*Records provided*.
* START *

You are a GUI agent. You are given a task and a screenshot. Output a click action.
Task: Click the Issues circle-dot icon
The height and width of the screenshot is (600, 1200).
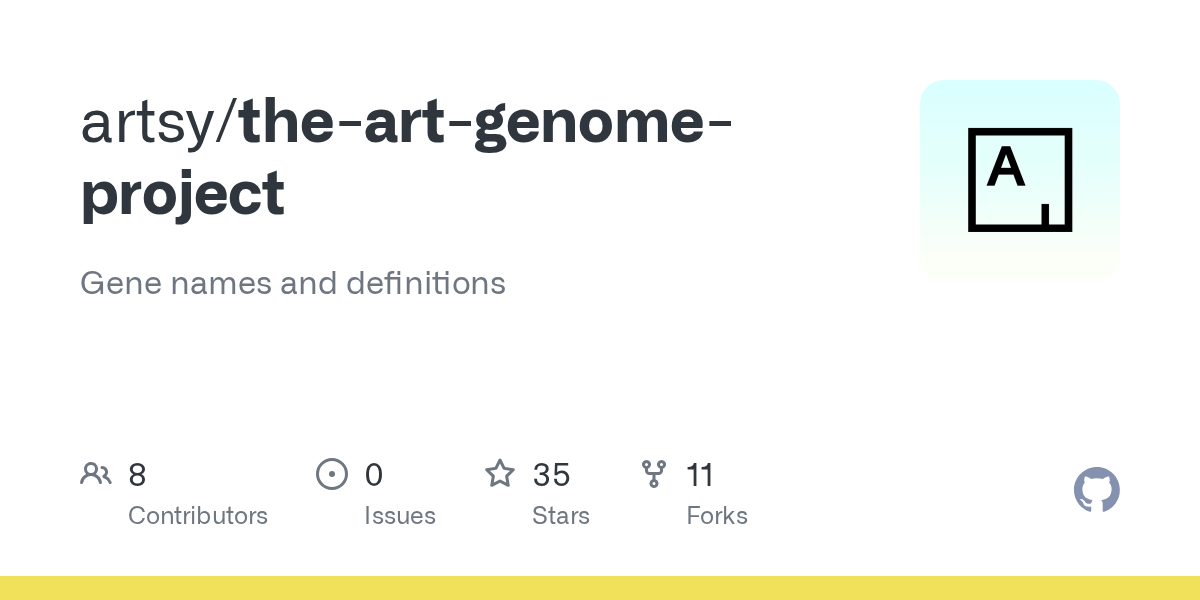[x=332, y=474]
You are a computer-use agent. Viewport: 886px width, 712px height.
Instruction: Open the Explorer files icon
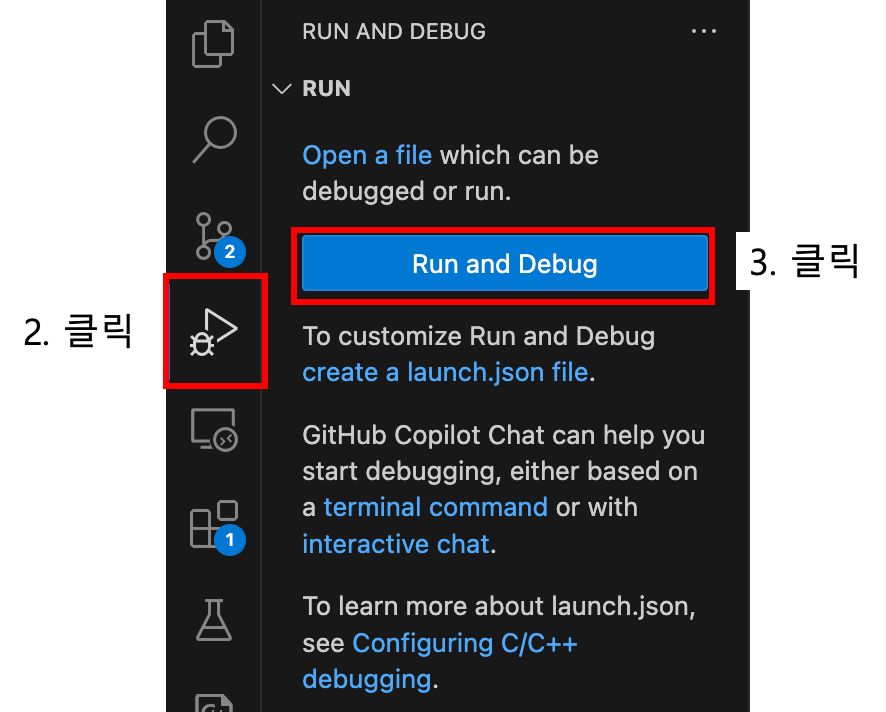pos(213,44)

* END *
* START *

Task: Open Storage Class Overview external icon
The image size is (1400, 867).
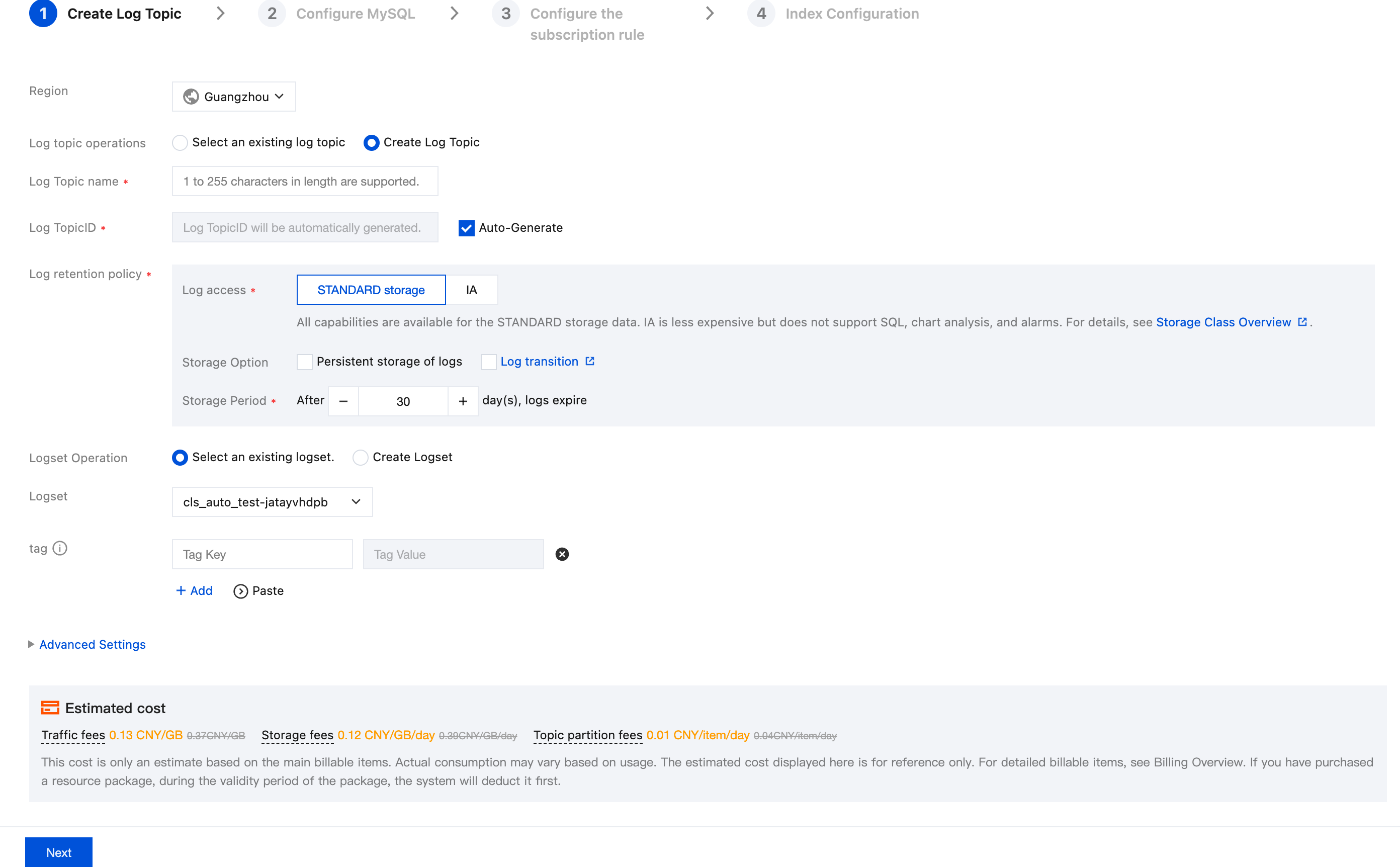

* END *
* START *

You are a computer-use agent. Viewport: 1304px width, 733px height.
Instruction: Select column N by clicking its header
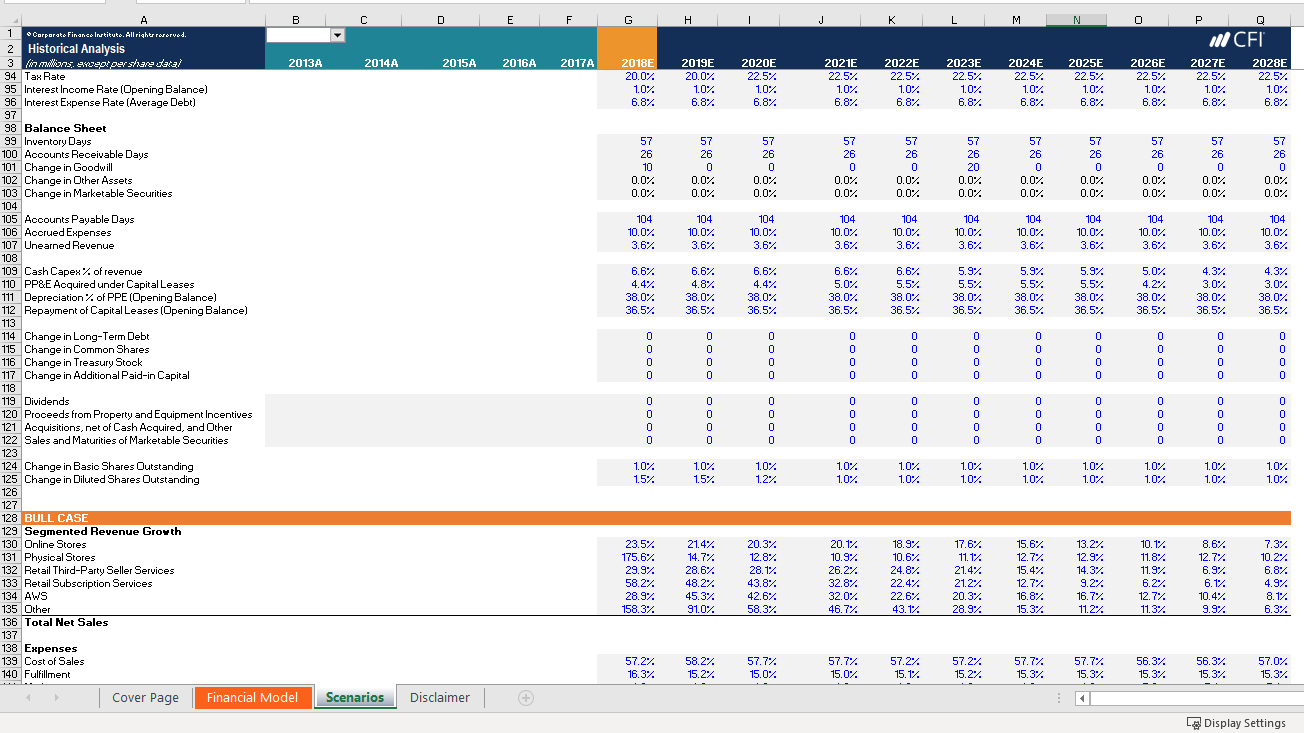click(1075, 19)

* END *

*Exercise directions*.
Reproduce word for word the lines from the line with "You are a GUI" up to and including the line with "pos(213,44)", leaving out the pictures.

*Expected answer*.
You are a GUI agent. You are given a task and a screenshot. Output a click action.
Task: Click the Issues circle-dot icon
The height and width of the screenshot is (600, 1200).
[x=332, y=474]
You are a computer-use agent. Viewport: 886px width, 712px height.
Instruction: Open the Explorer files icon
pos(213,44)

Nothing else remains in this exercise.